Task —
Please format the entries from the line with "Given: Switch to" to the line with "Image resolution: width=397" as a JSON list of strings, one string per line and blank lines left out.

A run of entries
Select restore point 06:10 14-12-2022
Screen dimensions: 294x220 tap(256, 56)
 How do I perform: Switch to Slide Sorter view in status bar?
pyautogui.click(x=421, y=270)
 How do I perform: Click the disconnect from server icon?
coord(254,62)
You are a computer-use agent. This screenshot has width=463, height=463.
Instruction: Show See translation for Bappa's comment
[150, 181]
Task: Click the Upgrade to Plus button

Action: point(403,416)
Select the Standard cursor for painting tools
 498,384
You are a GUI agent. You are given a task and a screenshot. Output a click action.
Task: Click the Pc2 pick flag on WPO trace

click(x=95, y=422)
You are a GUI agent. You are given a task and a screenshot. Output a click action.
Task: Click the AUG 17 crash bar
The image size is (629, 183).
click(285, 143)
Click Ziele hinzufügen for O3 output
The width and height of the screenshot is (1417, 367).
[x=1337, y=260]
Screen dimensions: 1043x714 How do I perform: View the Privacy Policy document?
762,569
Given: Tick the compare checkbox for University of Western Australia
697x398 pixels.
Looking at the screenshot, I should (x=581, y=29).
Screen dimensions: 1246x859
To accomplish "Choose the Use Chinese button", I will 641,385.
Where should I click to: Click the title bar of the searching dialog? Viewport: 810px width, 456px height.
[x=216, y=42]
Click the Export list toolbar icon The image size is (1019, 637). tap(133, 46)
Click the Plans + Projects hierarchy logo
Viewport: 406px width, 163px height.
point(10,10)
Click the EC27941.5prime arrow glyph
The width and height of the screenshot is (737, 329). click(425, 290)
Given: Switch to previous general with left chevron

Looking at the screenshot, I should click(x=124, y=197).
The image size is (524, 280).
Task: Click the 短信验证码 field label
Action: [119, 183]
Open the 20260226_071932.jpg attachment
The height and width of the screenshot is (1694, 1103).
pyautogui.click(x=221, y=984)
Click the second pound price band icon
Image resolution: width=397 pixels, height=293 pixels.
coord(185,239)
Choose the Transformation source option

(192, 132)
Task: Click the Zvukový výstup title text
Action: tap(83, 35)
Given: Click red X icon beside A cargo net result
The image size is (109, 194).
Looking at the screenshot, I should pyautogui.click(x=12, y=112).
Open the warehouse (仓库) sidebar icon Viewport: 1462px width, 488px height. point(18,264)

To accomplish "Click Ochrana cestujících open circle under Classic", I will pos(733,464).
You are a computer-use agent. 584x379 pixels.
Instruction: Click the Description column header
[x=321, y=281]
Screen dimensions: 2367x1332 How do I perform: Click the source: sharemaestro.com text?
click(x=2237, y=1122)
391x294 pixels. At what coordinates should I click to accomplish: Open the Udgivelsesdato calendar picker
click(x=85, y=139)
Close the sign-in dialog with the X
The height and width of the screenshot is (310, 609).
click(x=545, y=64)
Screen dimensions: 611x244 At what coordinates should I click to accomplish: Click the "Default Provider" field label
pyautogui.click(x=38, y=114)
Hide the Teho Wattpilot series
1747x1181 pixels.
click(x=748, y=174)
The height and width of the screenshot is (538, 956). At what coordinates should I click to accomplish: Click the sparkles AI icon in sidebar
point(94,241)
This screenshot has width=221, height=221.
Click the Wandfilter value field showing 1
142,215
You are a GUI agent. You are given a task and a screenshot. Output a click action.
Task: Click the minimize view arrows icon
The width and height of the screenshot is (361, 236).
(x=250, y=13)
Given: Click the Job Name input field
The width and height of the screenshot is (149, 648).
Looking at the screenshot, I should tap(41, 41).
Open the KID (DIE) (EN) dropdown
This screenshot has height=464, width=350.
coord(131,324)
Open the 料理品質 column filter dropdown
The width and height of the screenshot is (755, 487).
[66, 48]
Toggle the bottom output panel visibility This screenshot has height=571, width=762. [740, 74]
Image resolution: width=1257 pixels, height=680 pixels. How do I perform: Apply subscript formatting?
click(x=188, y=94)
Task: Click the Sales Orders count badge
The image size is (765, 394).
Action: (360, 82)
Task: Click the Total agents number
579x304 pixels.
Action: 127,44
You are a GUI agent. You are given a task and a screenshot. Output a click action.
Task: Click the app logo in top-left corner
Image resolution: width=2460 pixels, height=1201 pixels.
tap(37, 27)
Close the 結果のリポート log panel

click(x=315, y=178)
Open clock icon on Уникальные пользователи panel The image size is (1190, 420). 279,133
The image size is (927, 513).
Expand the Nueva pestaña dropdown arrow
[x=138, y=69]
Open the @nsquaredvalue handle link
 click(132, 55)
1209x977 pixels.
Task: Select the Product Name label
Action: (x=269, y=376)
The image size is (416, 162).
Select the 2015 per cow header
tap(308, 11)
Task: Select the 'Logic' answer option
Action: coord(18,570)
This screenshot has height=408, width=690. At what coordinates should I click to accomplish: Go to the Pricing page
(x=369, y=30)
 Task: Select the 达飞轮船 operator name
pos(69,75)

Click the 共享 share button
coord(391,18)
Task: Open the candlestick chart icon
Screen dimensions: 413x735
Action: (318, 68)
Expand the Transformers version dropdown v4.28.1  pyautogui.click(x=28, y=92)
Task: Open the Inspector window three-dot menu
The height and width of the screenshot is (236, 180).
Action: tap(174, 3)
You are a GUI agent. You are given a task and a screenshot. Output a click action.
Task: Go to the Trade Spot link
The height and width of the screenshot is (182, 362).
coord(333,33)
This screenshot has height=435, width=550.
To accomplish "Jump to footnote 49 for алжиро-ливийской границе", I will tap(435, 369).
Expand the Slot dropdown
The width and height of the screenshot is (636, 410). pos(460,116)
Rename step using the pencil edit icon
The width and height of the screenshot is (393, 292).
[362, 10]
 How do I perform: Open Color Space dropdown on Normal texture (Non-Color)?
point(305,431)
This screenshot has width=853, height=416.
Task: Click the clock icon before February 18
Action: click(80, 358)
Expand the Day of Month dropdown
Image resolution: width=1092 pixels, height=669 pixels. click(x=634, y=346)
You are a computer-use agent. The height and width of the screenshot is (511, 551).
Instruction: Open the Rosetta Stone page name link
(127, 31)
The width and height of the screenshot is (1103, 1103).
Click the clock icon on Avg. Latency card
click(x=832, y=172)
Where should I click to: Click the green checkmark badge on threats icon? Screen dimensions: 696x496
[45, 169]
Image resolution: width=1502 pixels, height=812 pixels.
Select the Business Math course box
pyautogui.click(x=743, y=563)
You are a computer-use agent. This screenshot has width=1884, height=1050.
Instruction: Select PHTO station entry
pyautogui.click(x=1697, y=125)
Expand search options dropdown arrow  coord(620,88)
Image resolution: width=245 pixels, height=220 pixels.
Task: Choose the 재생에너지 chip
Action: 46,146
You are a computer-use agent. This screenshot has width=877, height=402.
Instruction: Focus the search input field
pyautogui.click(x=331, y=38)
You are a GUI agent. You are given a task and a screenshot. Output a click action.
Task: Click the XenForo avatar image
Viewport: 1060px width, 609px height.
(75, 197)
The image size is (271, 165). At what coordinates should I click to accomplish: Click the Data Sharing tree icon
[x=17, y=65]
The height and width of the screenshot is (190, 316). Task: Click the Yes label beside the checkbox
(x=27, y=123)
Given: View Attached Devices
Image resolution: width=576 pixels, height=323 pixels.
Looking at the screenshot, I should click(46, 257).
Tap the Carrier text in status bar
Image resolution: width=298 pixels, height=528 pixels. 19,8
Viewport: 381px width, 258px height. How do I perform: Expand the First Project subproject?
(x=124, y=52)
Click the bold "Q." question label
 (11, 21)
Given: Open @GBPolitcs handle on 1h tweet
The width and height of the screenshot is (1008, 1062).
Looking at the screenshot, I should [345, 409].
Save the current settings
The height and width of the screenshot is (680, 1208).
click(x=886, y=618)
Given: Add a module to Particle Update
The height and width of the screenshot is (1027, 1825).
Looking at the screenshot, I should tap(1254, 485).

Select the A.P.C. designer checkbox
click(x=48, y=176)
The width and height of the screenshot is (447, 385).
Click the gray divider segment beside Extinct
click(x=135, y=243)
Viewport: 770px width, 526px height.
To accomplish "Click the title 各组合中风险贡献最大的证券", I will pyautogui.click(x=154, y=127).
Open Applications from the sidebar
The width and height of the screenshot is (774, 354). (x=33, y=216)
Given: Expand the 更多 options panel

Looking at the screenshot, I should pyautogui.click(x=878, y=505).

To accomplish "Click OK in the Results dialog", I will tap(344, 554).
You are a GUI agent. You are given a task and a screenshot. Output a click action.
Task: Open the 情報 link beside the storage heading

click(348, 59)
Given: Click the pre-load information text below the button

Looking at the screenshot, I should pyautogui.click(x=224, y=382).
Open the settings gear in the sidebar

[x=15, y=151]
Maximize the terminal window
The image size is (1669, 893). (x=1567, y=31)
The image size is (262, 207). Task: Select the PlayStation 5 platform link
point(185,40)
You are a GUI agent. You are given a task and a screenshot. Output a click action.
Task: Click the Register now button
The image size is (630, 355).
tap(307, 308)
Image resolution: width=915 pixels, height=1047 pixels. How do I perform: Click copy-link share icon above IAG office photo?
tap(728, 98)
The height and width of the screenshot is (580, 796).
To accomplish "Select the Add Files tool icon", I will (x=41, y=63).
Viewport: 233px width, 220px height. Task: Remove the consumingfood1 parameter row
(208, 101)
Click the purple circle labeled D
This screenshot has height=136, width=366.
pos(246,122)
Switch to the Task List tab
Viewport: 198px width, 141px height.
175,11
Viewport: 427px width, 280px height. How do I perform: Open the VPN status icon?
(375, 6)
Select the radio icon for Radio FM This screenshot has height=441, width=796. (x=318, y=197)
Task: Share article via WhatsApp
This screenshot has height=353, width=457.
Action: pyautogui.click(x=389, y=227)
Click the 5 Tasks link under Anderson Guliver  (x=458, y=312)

Reply —
[
  "Given: Switch to previous general with left chevron",
  "Looking at the screenshot, I should click(x=124, y=197).",
  "The image size is (524, 280).",
  "Task: Click the 短信验证码 field label",
  "Action: [119, 183]",
  "Open the 20260226_071932.jpg attachment",
  "The height and width of the screenshot is (1694, 1103).",
  "pyautogui.click(x=221, y=984)",
  "Click the second pound price band icon",
  "Image resolution: width=397 pixels, height=293 pixels."
]